Noël des enfants sages
Tant l’on crie Noël, Noël, encor Noël,
Tant l’on crie Noël
Qu’à la fin nous vient :
Mon cœur fol appelle :
Noël, Noël,
Mon cœur fol appelle,
Mon cœur se souvient.
Ô froide bise de Noël !
Ô vieux sapins frileux, cœurs grelottants, les bises
Entrefroissent sans fin, sistres, voix indécises,
Les paillettes d’argent du gel ;
Vieux spectres verts et noirs raidis par le grand âge,
De flèches hérissés, fantômes des vieux âges,
Spectres perclus, morts immortels,
Un astre lourd de neige en frissonnant se glisse
Et gèle sur les prisons de givre.
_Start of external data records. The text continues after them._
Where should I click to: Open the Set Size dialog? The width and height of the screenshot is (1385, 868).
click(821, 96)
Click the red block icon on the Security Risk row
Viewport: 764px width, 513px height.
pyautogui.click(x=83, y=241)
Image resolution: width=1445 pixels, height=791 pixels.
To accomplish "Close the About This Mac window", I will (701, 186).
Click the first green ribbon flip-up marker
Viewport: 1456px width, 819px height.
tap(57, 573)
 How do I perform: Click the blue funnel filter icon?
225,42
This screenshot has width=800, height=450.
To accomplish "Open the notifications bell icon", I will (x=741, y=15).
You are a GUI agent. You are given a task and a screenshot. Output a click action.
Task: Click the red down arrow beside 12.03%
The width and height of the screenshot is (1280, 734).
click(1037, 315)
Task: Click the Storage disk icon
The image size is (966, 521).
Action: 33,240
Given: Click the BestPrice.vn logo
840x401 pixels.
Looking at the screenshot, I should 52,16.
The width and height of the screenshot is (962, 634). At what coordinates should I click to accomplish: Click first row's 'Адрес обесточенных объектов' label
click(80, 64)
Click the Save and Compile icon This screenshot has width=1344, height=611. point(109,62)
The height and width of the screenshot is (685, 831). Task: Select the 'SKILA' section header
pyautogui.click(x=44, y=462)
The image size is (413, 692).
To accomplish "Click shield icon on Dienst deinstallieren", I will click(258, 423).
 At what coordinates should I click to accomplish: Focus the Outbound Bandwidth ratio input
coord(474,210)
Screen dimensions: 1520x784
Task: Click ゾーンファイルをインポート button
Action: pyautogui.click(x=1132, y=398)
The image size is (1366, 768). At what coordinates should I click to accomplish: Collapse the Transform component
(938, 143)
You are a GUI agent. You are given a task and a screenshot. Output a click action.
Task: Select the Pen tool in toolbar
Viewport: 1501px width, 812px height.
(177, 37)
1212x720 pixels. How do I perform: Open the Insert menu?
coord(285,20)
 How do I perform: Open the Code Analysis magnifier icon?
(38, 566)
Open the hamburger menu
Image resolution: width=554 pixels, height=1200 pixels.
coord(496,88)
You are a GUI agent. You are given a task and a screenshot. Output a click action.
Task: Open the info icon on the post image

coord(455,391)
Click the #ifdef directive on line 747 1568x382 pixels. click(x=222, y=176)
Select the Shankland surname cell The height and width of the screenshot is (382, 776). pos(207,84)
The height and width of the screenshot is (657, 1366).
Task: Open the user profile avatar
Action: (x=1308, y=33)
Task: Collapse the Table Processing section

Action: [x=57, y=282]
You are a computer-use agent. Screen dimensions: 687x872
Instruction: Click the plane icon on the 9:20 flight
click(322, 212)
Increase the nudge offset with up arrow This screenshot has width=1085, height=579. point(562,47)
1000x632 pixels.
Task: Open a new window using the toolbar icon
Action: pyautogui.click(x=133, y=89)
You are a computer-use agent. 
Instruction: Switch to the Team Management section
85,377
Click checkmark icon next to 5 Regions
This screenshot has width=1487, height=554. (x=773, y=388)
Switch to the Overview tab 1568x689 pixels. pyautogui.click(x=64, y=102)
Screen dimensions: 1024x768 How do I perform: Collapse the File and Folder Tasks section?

Ah ! que puisse,
Dans ces squelettes sous le ciel,
Atteindre un jour, Printemps, du bon Dieu le grand souffle,
Et que souffrent nos cœurs, quand tes sapins engouffrent
La noire bise de Noël,
Bise où nous nous éparpillons,
Papillons, papillons transis !
La neige tombe à flocons :
Mère Holle fait son lit,
Vite, enfants, vos capuchons
Et vos gros sabots garnis !
Dame Neige est en voyage
Par les routes de l’hiver,
Les oiseaux du voisinage
Ont pris la route des airs.
Seul le rouge-gorge appelle
Jésus qu’il suivit en croix ;
Il crie : Noël et Noël
Avec sa Petite voix :
Tant l’on crie Noël, Noël, Noël,
Tant l’on crie Noël
Qu’enfin on le voit.
Sainte Vierge est en voyage,
Portant Jésus en son sein.
Elle évite les villages,
C’est le temps des assassins.
Saint Joseph est tout contre elle,
Elle peine sur son bras,
Si lasse qu’elle en chancelle
Et trébuche à chaque pas.
La neige tombe à gros flocons :
C’est les anges qui font un nid
Pour y étendre le poupon
Que porte la Vierge Marie.
L’étoile du ciel,
Noël, Noël,
L’étoile du ciel
Marche à leur côté,
Avec sa chandelle,
Noël, Noël !
Avec sa chandelle
Noël, Noël !
Avec sa chandelle
Pour les éclairer.
(Oh ! bon ange, oh ! m’as-tu quitté ?)
Les anges du ciel,
Noël, Noël,
Les anges du ciel,
Sont à nos côtés :
Tous ils nous appellent,
Noël, Noël
Tous ils nous appellent
Pour nous escorter.
Sainte Vierge est en voyage,
On massacre les enfants,
Elle va loin des villages.
Ses pauvres pieds sont en sang.
Joseph sans fin l’accompagne,
Portant dans ses bras Jésus :
Ils partent dans la campagne,
Par la route des élus.
Les chiens dansent dans la neige,
Ils tournent comme des fous ;
Pauvre enfant, Dieu te protège,
Dans les bois tournent les loups.
Tant l’on crie Noël
Qu’il revient à nous !
FAGUS, Le Massacre des Innocents.
Paru dans La Muse française en 1924.